Puede la moral in-existir?
Cada vez se habla con más preocupación de la carencia de reglas y normas morales de la juventud creciente, y aunque esta acusación no suene a nuevo, parece que poco a poco la religión va siendo relegada a un lugar más pequeño de la vida cotidiana – y eso asusta a algunos –. Otros sin embargo parecen no participar para nada de ese miedo.

La religión, aparte de otras cosas, ofrecía una gama de pautas que indicaban cómo debía comportarse alguien que quería ser un buen creyente, o lo que viene a representar lo mismo, buena persona. A pesar de estas pautas en religiones como la cristiana, siempre ha habido un sistema de regulación de error-castigo que permite que dichos pecados hayan sido siempre perpetrados. Y esto sigue pasando, pero ¿qué es lo que ha cambiado para que en la misa de los domingos el párroco cada vez se sienta más solitario?
Las normas morales de la mayoría ya no las proporciona la religión, la cual cada vez pierde más credibilidad, las proporciona el sentido común y la convivencia en sociedad. Es extraño oír cómo creyentes de todas las religiones critican más a los agnósticos y los ateos que a los credos ajenos, dando por sentado que no tienen ningún tipo de valores morales bajo los que regirse. Quizás les resulte extraño que estas personas no tengan en su mesita de noche una pistola y salgan cada noche a freír a balazos a los buenos creyentes, creando así el caos en toda sociedad.
Nietszche anunció hace poco más de un siglo la muerte de Dios, y con ello se refería a la renuncia del hombre a las divinidades, pues no le permitían realizarse como. Esta meta hacia la que tenía que dirigirse sería el famoso superhombre. Superhombre que sería la mala traducción del alemán “Übermensch”, por encima o sobre el hombre. Para avanzar hacia el superhombre el hombre no debería dictarse por normas ajenas, supuestamente impuestas por una divinidad, reflejo de lo que tendría que ser el hombre, sino por las suyas propias.
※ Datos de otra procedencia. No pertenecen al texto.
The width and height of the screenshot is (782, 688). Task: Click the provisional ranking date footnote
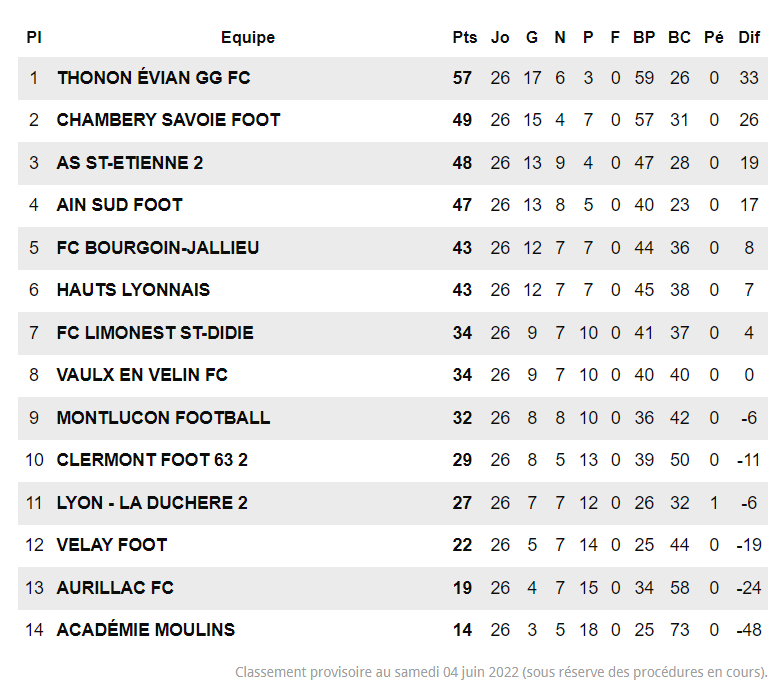coord(501,672)
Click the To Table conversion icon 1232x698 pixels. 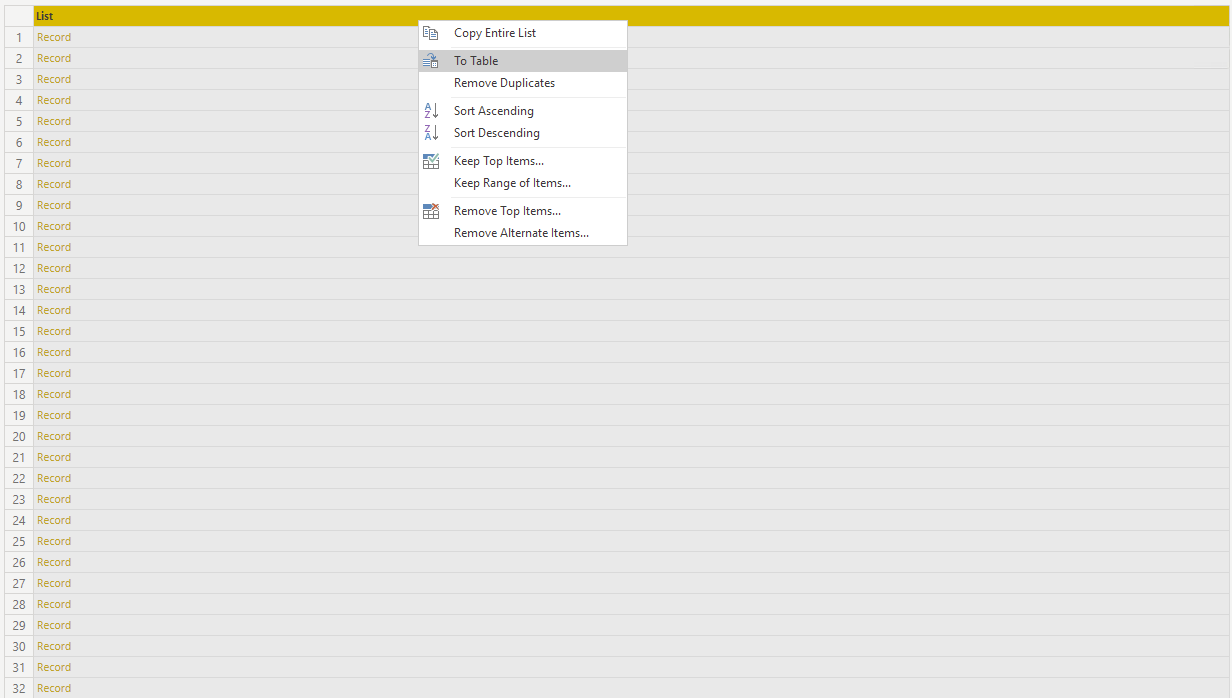coord(431,60)
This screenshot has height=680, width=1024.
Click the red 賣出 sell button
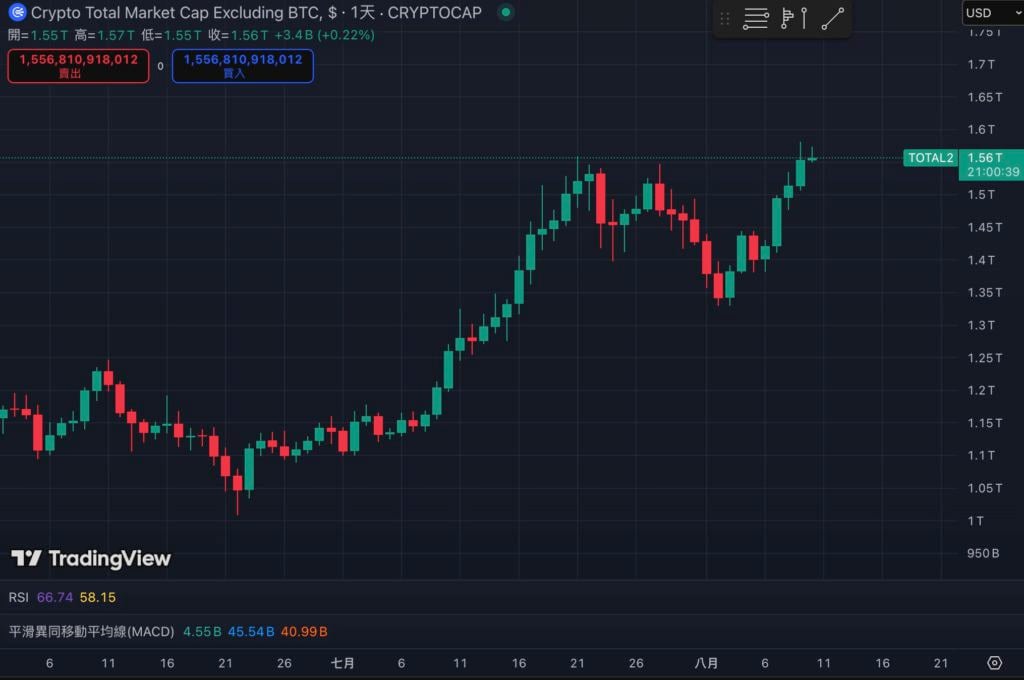(x=78, y=66)
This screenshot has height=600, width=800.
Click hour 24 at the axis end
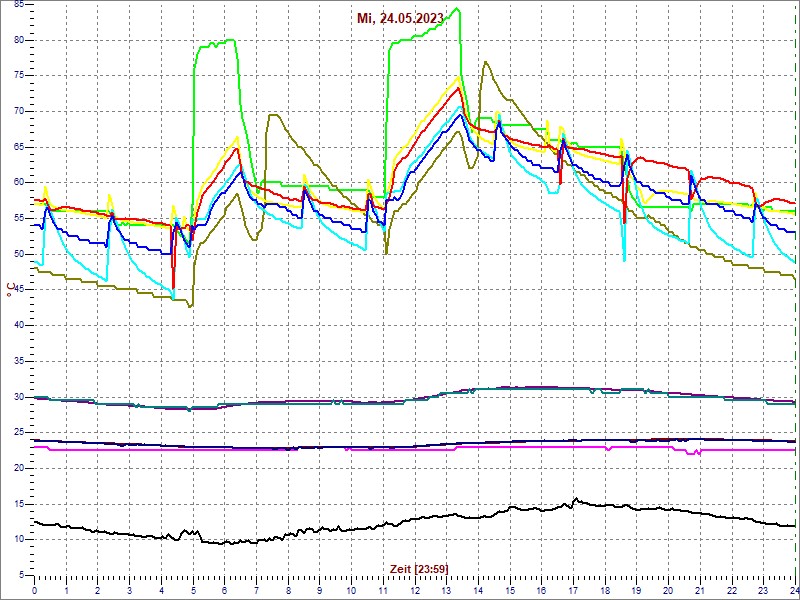[x=792, y=590]
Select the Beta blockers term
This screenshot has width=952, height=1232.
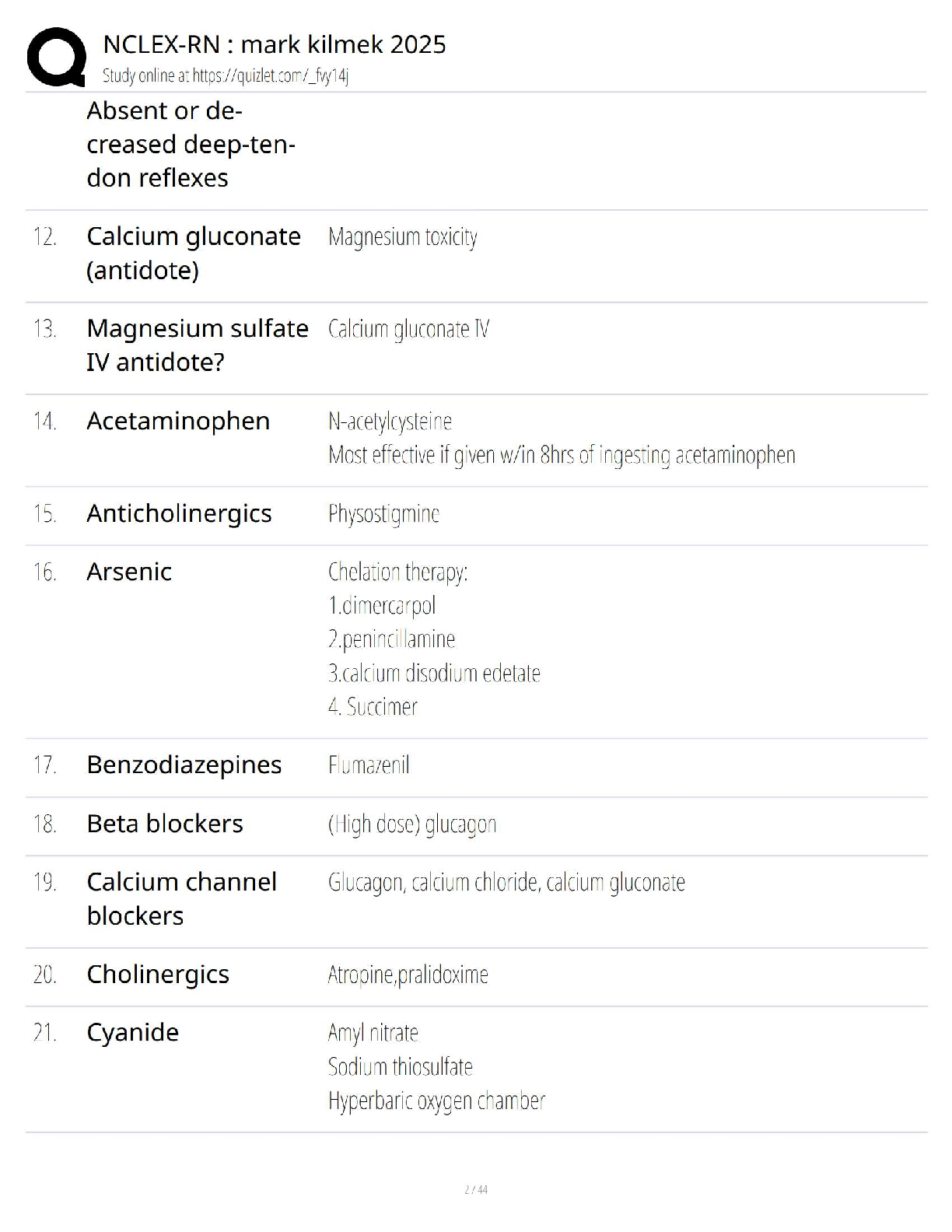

Confiando en que su propia realización como hombre le dictase lo que debía hacer evolucionaría hacia su propio destino.
Cierto es que su propia voluntad, según Nietszche, podría ser la destrucción y la guerra. Una destrucción que quizás permitiese la futura deconstrucción, destrucción para construir algo nuevo y mejor. Lo cual no quiere decir que Nietszche estuviese a favor de la guerra, por muy crudas que pudiesen resultar sus palabras, sino que confiaba en la naturaleza humana para devenir en aquello que haría que se superase a sí mismo. Confianza que no se encuentra en el paternalismo de muchas religiones, las cuales niegan la naturaleza del hombre, aunque no den malos consejos que seguir.